*Exercise data*:
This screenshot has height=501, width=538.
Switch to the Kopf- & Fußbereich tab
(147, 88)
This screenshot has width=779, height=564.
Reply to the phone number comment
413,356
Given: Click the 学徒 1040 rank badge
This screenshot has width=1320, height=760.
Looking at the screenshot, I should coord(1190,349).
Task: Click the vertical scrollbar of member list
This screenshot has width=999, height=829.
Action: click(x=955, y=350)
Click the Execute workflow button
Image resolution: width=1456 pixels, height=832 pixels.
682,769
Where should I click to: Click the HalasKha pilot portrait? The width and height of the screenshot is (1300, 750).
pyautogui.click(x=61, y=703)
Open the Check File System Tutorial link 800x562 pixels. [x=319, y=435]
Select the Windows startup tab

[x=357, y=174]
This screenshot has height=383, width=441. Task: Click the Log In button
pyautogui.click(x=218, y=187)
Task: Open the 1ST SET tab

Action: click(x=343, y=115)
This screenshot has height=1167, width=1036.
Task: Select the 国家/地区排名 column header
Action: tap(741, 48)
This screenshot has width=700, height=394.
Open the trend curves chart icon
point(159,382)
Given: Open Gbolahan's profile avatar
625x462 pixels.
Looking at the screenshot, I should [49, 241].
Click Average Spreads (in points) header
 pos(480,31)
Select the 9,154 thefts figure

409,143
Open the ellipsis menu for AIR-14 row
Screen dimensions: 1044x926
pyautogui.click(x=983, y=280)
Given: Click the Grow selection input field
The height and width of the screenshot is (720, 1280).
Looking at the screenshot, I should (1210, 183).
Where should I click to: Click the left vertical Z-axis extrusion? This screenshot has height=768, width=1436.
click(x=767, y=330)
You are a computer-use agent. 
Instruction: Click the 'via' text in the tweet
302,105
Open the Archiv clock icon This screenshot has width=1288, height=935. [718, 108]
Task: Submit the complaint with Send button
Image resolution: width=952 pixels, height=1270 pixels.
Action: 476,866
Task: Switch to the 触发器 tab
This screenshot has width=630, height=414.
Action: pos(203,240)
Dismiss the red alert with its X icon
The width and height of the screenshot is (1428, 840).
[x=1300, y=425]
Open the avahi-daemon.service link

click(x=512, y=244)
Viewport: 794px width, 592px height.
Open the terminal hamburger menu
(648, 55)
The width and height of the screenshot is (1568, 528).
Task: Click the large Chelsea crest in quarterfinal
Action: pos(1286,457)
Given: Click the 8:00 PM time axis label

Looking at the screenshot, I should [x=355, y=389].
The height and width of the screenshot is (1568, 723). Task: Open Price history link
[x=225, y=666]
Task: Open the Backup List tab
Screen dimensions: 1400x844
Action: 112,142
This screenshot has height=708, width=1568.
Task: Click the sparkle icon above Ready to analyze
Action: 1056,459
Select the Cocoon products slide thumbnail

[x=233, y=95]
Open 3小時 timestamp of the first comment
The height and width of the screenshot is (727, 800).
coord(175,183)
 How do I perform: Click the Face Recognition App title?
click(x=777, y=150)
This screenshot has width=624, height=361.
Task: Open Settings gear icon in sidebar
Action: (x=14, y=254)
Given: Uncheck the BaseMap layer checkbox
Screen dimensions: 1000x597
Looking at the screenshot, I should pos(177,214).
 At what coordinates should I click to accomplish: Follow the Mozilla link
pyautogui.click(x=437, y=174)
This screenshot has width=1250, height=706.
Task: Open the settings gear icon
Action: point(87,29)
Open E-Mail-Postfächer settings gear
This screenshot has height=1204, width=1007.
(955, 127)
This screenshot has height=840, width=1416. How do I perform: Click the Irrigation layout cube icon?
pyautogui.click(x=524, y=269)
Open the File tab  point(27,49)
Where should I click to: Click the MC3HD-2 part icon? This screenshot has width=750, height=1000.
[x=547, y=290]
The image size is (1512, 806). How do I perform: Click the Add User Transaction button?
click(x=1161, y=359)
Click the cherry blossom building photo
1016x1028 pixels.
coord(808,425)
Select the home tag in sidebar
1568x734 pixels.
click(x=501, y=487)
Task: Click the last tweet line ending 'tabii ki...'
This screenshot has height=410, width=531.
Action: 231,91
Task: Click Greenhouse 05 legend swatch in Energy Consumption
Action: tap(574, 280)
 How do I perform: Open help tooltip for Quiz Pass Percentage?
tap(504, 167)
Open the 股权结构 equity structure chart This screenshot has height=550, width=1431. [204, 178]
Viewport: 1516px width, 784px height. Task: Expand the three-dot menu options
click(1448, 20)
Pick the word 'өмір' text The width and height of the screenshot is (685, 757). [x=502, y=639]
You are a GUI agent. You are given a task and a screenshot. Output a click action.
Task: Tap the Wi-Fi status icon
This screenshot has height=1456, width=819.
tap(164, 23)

*Problem requirements*: The material above is to be transcribed in full, exactly as it stands.

*Exercise answer*:
This screenshot has height=501, width=538.
Switch to the Kopf- & Fußbereich tab
(147, 88)
This screenshot has width=779, height=564.
Reply to the phone number comment
413,356
Given: Click the 学徒 1040 rank badge
This screenshot has width=1320, height=760.
Looking at the screenshot, I should coord(1190,349).
Task: Click the vertical scrollbar of member list
This screenshot has width=999, height=829.
Action: click(x=955, y=350)
Click the Execute workflow button
Image resolution: width=1456 pixels, height=832 pixels.
682,769
Where should I click to: Click the HalasKha pilot portrait? The width and height of the screenshot is (1300, 750).
pyautogui.click(x=61, y=703)
Open the Check File System Tutorial link 800x562 pixels. [x=319, y=435]
Select the Windows startup tab

[x=357, y=174]
This screenshot has height=383, width=441. Task: Click the Log In button
pyautogui.click(x=218, y=187)
Task: Open the 1ST SET tab

Action: click(x=343, y=115)
This screenshot has height=1167, width=1036.
Task: Select the 国家/地区排名 column header
Action: tap(741, 48)
This screenshot has width=700, height=394.
Open the trend curves chart icon
point(159,382)
Given: Open Gbolahan's profile avatar
625x462 pixels.
Looking at the screenshot, I should [49, 241].
Click Average Spreads (in points) header
 pos(480,31)
Select the 9,154 thefts figure

409,143
Open the ellipsis menu for AIR-14 row
Screen dimensions: 1044x926
pyautogui.click(x=983, y=280)
Given: Click the Grow selection input field
The height and width of the screenshot is (720, 1280).
Looking at the screenshot, I should (1210, 183).
Where should I click to: Click the left vertical Z-axis extrusion? This screenshot has height=768, width=1436.
click(x=767, y=330)
You are a computer-use agent. 
Instruction: Click the 'via' text in the tweet
302,105
Open the Archiv clock icon This screenshot has width=1288, height=935. [718, 108]
Task: Submit the complaint with Send button
Image resolution: width=952 pixels, height=1270 pixels.
Action: 476,866
Task: Switch to the 触发器 tab
This screenshot has width=630, height=414.
Action: pos(203,240)
Dismiss the red alert with its X icon
The width and height of the screenshot is (1428, 840).
[x=1300, y=425]
Open the avahi-daemon.service link

click(x=512, y=244)
Viewport: 794px width, 592px height.
Open the terminal hamburger menu
(648, 55)
The width and height of the screenshot is (1568, 528).
Task: Click the large Chelsea crest in quarterfinal
Action: pos(1286,457)
Given: Click the 8:00 PM time axis label

Looking at the screenshot, I should [x=355, y=389].
The height and width of the screenshot is (1568, 723). Task: Open Price history link
[x=225, y=666]
Task: Open the Backup List tab
Screen dimensions: 1400x844
Action: 112,142
This screenshot has height=708, width=1568.
Task: Click the sparkle icon above Ready to analyze
Action: 1056,459
Select the Cocoon products slide thumbnail

[x=233, y=95]
Open 3小時 timestamp of the first comment
The height and width of the screenshot is (727, 800).
coord(175,183)
 How do I perform: Click the Face Recognition App title?
click(x=777, y=150)
This screenshot has width=624, height=361.
Task: Open Settings gear icon in sidebar
Action: (x=14, y=254)
Given: Uncheck the BaseMap layer checkbox
Screen dimensions: 1000x597
Looking at the screenshot, I should pos(177,214).
 At what coordinates should I click to accomplish: Follow the Mozilla link
pyautogui.click(x=437, y=174)
This screenshot has width=1250, height=706.
Task: Open the settings gear icon
Action: point(87,29)
Open E-Mail-Postfächer settings gear
This screenshot has height=1204, width=1007.
(955, 127)
This screenshot has height=840, width=1416. How do I perform: Click the Irrigation layout cube icon?
pyautogui.click(x=524, y=269)
Open the File tab  point(27,49)
Where should I click to: Click the MC3HD-2 part icon? This screenshot has width=750, height=1000.
[x=547, y=290]
The image size is (1512, 806). How do I perform: Click the Add User Transaction button?
click(x=1161, y=359)
Click the cherry blossom building photo
1016x1028 pixels.
coord(808,425)
Select the home tag in sidebar
1568x734 pixels.
click(x=501, y=487)
Task: Click the last tweet line ending 'tabii ki...'
This screenshot has height=410, width=531.
Action: 231,91
Task: Click Greenhouse 05 legend swatch in Energy Consumption
Action: tap(574, 280)
 How do I perform: Open help tooltip for Quiz Pass Percentage?
tap(504, 167)
Open the 股权结构 equity structure chart This screenshot has height=550, width=1431. [204, 178]
Viewport: 1516px width, 784px height. Task: Expand the three-dot menu options
click(1448, 20)
Pick the word 'өмір' text The width and height of the screenshot is (685, 757). [x=502, y=639]
You are a GUI agent. You are given a task and a screenshot. Output a click action.
Task: Tap the Wi-Fi status icon
This screenshot has height=1456, width=819.
tap(164, 23)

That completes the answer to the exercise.